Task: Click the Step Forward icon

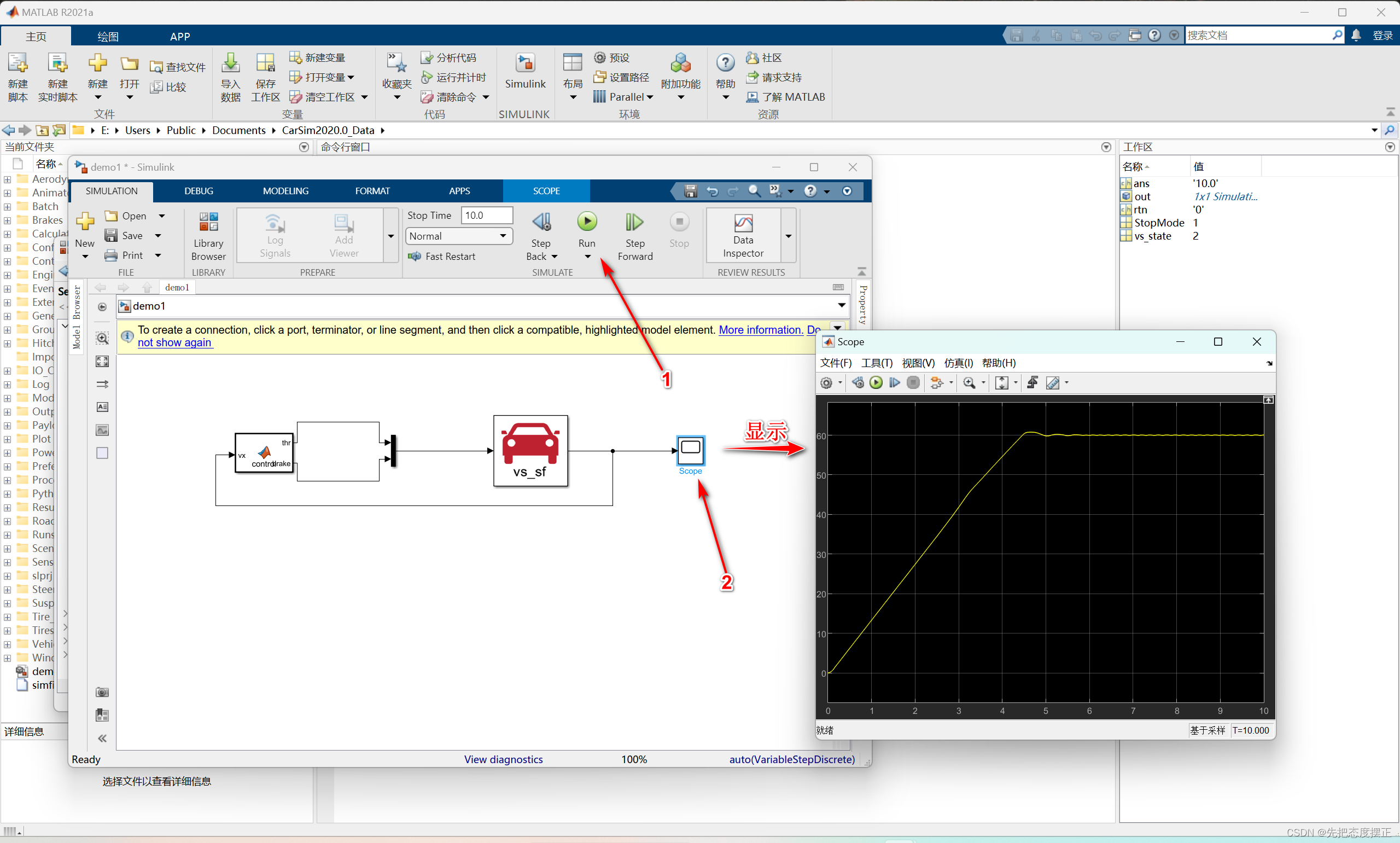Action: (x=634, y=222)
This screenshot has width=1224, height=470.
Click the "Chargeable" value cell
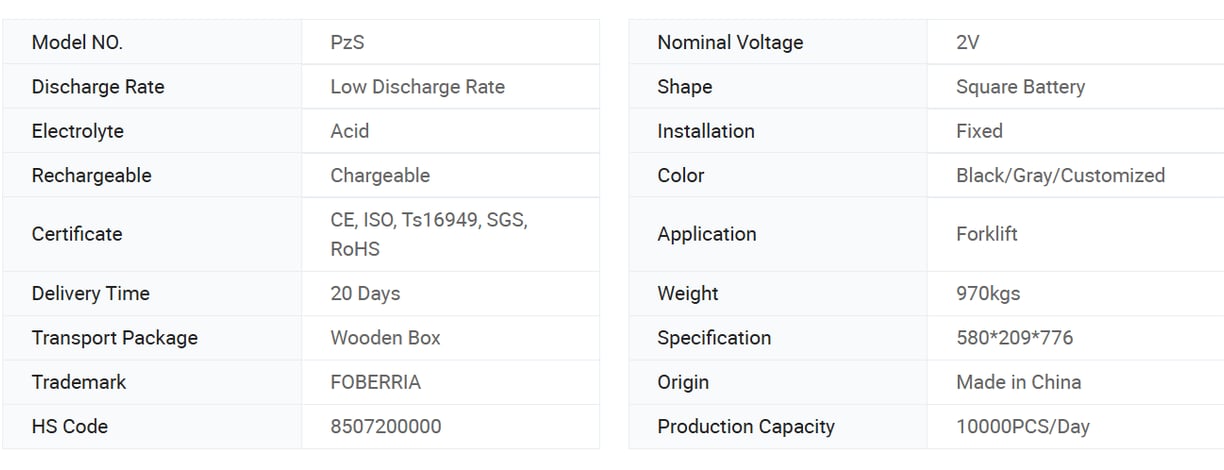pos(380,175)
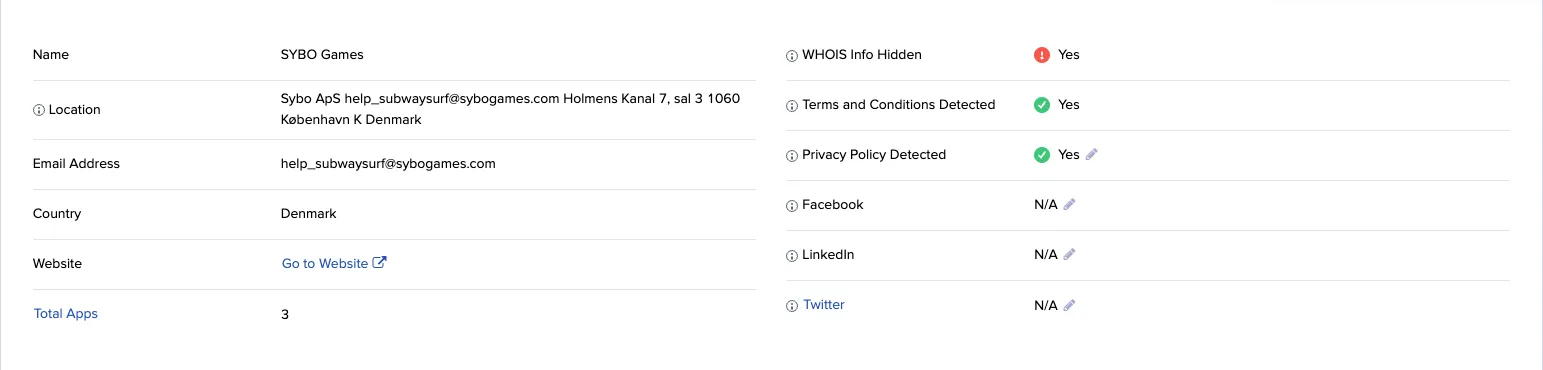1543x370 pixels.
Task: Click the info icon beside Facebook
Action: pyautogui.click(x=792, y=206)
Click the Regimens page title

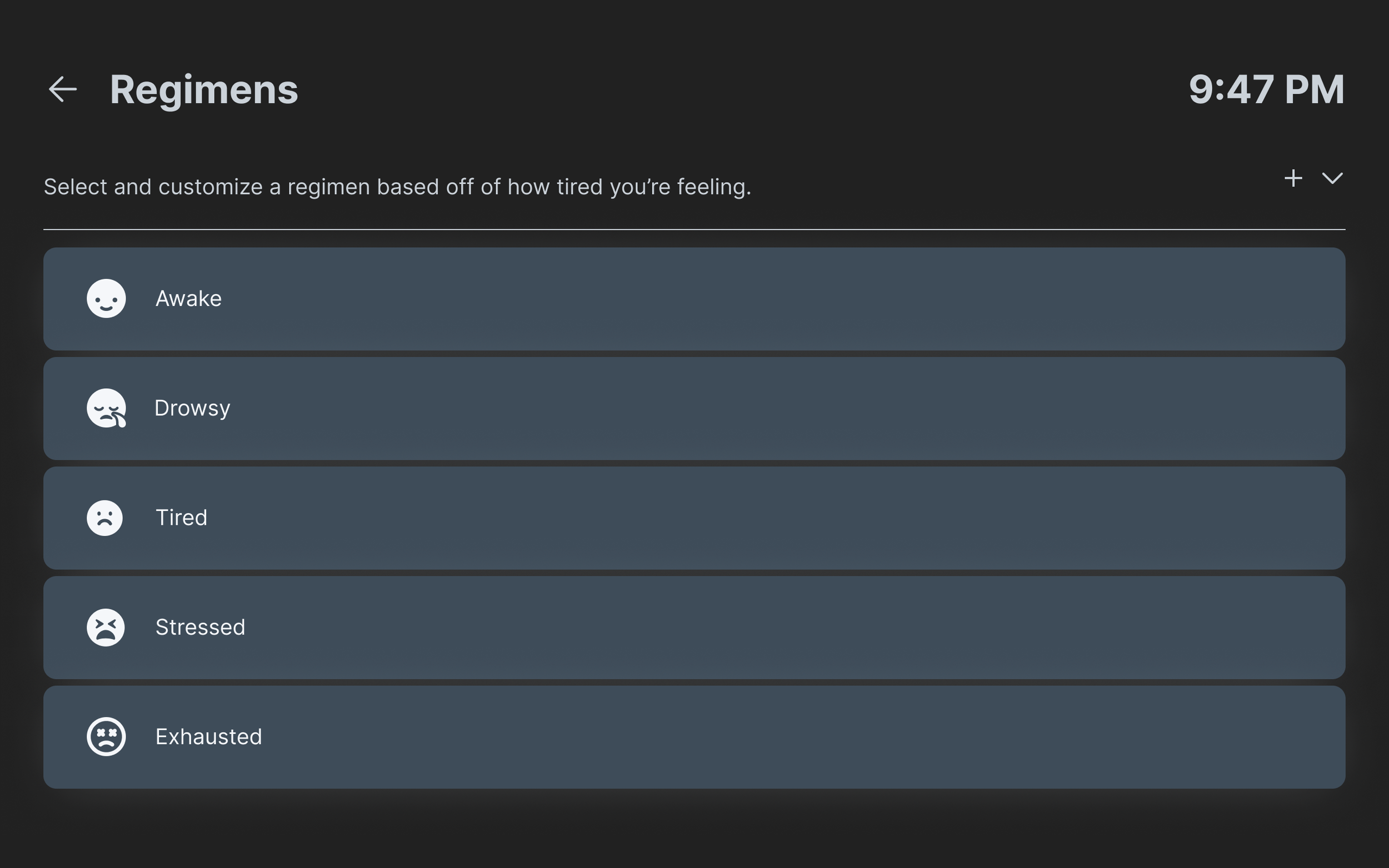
---
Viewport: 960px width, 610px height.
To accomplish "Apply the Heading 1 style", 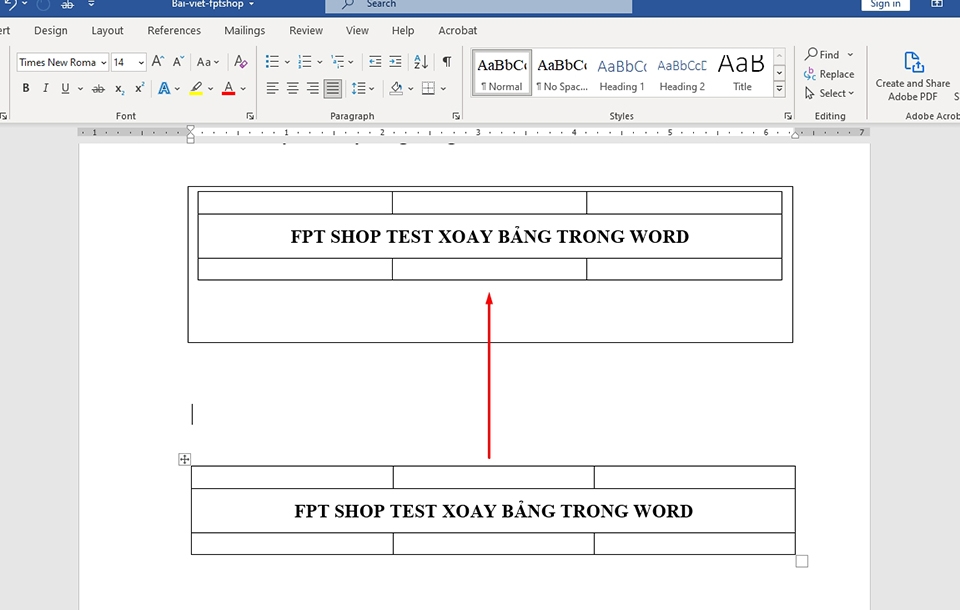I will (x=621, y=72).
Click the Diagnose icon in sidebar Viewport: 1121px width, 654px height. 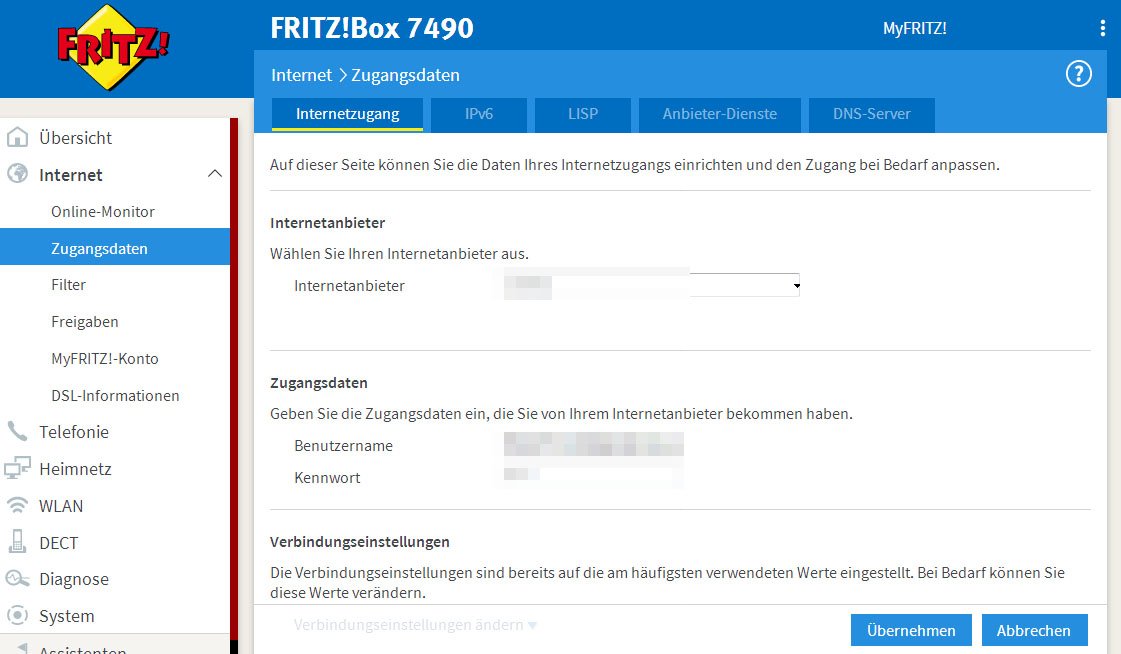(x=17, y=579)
---
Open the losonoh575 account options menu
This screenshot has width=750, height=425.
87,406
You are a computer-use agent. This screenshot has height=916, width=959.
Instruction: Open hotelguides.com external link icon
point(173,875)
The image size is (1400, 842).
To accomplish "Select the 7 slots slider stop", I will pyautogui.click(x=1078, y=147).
---
▶ _Task to complete_
Output the lines from the one containing "Open the losonoh575 account options menu" to the one containing "will pyautogui.click(x=1078, y=147)." as a JSON list of strings, with one string per line and blank lines omitted.

▶ _Output below_
[
  "Open the losonoh575 account options menu",
  "This screenshot has width=750, height=425.",
  "87,406",
  "You are a computer-use agent. This screenshot has height=916, width=959.",
  "Instruction: Open hotelguides.com external link icon",
  "point(173,875)",
  "The image size is (1400, 842).",
  "To accomplish \"Select the 7 slots slider stop\", I will pyautogui.click(x=1078, y=147)."
]